Je ne dis rien de plus si ce n’est que nous embarquons pour une enquête tragi-comique – enfin comique c’est mon point de vue ! – dans laquelle rôde Satan lui-même, des personnages étranges, qui disent des choses étranges, qui ont soudain un regard effrayant, bleu de glace et la voix qui change, etc…. La nature, la forêt et le lac prennent un visage inquiétant. Sans compter les cachets aux effets secondaires déplorables, des champignons et des amis douteux et une baisse de moral considérable chez Raili:

« Le chagrin est égoïste. Je l’avais déjà compris à la mort de ma mère.J’avais trente ans, elle cinquante-cinq. Égoïste, oui: j’écris même mon âge avant le sien. Mais c’est à moi qu’elle manque. Elle, elle est morte. Rien ne lui manque. Je pense. Personne ne sait comment c’est d’être mort. J’imagine ça comme un sommeil profond. Comme celui dont le réveil nous tire quand il sonne aux petites heures et qu’on ne demande qu’à se retourner dans le lit et se rendormir. Disparaître dans la nuit. Si c’est ça, c’est bon d’être mort. »

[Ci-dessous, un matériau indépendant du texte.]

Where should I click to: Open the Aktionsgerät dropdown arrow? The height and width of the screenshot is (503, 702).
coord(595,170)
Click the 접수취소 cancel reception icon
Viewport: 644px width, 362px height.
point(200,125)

Cet extrait, je vais vous sembler cynique, me fait sourire…Mais j’aime bien l’état d’esprit de Raili.

Dans le récit s’incruste le XVIIème siècle et ses chasses aux sorcières, on en comprendra le sens au cours du récit de Raili:

« Novembre, an de grâce 1670

Elle était une épouse de Satan, une chance qu’il s’en soit aperçu. Maintenant, cela ne dépendait plus de lui. La commission de lutte contre la sorcellerie allait s’en occuper.

Des mois de tourment l’attendaient, il serait rongé par le doute et l’angoisse, mais n’en savait  rien encore. À la fin, cependant, il aurait la certitude de ne pas avoir agi injustement. il mourrait avec la conscience tranquille, le bon pasteur. »

En cette année 1670, on assistera à un accouchement terrifiant, digne d’un bon vieux film d’horreur; et pourtant – si vous le lisez vous me direz si ça vient de moi, trop terre-à-terre, incrédule et oui, cynique – mais ça m’a plutôt bien amusée.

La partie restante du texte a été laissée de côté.